[START Raw records]

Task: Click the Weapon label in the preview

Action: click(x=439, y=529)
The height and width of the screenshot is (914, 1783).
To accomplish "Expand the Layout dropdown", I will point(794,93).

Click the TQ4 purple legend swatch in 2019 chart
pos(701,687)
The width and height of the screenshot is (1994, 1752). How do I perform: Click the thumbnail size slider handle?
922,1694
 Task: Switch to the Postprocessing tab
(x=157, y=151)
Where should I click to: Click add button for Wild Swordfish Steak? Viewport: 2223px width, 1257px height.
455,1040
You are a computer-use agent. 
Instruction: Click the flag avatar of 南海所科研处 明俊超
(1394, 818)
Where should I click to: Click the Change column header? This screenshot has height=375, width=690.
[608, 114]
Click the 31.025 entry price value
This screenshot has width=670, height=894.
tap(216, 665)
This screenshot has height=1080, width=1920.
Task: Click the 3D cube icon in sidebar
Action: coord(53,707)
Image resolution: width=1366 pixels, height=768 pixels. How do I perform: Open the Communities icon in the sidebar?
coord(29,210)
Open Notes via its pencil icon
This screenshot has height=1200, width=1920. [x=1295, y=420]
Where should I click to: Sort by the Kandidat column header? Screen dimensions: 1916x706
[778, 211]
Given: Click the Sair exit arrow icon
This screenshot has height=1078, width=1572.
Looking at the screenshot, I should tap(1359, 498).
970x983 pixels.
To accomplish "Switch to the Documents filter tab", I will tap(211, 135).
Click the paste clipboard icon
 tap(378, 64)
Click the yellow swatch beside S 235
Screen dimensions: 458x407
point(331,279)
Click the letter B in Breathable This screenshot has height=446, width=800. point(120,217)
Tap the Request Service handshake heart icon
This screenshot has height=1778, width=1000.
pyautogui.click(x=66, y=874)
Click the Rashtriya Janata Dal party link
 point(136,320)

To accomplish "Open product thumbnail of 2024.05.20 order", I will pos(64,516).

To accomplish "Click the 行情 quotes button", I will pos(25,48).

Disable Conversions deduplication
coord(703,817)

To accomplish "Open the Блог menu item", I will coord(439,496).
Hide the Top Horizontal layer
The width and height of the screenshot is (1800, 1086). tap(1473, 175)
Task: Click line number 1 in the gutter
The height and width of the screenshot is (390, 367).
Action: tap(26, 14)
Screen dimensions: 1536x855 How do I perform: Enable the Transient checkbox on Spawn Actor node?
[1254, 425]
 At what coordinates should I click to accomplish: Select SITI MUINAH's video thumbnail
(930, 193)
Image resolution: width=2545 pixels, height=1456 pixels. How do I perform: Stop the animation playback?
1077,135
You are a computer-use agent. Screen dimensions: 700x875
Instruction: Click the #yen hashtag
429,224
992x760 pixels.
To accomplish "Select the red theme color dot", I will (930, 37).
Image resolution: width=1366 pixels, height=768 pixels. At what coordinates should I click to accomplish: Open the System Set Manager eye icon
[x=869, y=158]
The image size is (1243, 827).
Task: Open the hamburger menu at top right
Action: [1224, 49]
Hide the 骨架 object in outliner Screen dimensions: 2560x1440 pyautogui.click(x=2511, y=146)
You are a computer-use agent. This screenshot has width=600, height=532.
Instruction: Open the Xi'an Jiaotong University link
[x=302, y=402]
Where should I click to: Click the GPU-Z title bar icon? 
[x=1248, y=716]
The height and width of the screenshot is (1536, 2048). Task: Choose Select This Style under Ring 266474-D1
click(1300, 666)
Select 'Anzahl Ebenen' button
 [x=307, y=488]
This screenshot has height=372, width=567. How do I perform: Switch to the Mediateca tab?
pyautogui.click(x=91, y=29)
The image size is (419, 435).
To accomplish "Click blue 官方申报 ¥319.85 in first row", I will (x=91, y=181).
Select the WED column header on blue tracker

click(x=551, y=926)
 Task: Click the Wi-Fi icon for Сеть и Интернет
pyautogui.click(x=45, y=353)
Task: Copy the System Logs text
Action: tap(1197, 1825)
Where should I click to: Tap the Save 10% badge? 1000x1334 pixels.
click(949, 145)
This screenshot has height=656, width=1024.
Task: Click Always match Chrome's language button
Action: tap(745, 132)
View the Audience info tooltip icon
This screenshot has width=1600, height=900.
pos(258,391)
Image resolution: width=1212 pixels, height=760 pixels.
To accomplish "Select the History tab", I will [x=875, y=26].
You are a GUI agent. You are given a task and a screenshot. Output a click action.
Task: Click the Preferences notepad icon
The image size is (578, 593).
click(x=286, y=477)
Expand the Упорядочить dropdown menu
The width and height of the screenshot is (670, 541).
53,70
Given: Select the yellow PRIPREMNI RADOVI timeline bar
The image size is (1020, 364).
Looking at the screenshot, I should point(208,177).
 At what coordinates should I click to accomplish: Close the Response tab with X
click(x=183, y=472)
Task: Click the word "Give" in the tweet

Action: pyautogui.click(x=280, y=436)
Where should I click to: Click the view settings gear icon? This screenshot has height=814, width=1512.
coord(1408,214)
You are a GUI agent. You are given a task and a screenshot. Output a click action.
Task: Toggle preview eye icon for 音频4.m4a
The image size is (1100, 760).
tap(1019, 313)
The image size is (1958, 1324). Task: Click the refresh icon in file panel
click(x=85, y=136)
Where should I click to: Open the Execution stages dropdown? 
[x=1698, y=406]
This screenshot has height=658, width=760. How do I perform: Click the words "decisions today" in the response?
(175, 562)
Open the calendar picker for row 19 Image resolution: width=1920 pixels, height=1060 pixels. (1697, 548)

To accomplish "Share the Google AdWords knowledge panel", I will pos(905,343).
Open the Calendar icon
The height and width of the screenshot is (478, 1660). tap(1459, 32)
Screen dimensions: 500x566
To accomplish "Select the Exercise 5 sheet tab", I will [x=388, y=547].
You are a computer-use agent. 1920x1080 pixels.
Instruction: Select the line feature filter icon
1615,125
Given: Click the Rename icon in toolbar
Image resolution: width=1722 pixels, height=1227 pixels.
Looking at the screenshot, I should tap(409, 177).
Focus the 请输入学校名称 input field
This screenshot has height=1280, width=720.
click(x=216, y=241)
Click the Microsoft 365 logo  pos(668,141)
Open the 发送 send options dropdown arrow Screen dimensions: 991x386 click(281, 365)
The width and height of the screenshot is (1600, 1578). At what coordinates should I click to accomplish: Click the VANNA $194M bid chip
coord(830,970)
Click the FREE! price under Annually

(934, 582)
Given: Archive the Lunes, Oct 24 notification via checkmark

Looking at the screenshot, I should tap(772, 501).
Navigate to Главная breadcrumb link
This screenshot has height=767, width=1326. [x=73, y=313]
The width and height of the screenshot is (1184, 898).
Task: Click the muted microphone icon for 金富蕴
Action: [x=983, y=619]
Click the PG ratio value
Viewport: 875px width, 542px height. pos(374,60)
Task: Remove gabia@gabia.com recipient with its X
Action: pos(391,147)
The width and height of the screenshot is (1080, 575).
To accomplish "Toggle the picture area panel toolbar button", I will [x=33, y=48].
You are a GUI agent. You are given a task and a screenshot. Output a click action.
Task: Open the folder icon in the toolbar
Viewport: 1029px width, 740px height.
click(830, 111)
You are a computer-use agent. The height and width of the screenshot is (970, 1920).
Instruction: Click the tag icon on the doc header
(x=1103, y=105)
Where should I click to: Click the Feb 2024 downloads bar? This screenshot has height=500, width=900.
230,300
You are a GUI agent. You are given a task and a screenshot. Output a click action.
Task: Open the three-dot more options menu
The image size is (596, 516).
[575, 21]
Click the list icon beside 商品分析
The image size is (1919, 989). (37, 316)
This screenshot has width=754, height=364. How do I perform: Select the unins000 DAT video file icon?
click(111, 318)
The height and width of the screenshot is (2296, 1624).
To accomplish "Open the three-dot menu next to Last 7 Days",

[END Raw records]

Repeat the data word for word, starting at the line that contains "Where should I click to: Tap" and ending at the line that contains "coord(1408,214)". Include both of those lines and nothing outside them.

Where should I click to: Tap the Save 10% badge? 1000x1334 pixels.
click(949, 145)
This screenshot has height=656, width=1024.
Task: Click Always match Chrome's language button
Action: tap(745, 132)
View the Audience info tooltip icon
This screenshot has width=1600, height=900.
pos(258,391)
Image resolution: width=1212 pixels, height=760 pixels.
To accomplish "Select the History tab", I will [x=875, y=26].
You are a GUI agent. You are given a task and a screenshot. Output a click action.
Task: Click the Preferences notepad icon
The image size is (578, 593).
click(x=286, y=477)
Expand the Упорядочить dropdown menu
The width and height of the screenshot is (670, 541).
53,70
Given: Select the yellow PRIPREMNI RADOVI timeline bar
The image size is (1020, 364).
Looking at the screenshot, I should point(208,177).
 At what coordinates should I click to accomplish: Close the Response tab with X
click(x=183, y=472)
Task: Click the word "Give" in the tweet

Action: pyautogui.click(x=280, y=436)
Where should I click to: Click the view settings gear icon? This screenshot has height=814, width=1512.
coord(1408,214)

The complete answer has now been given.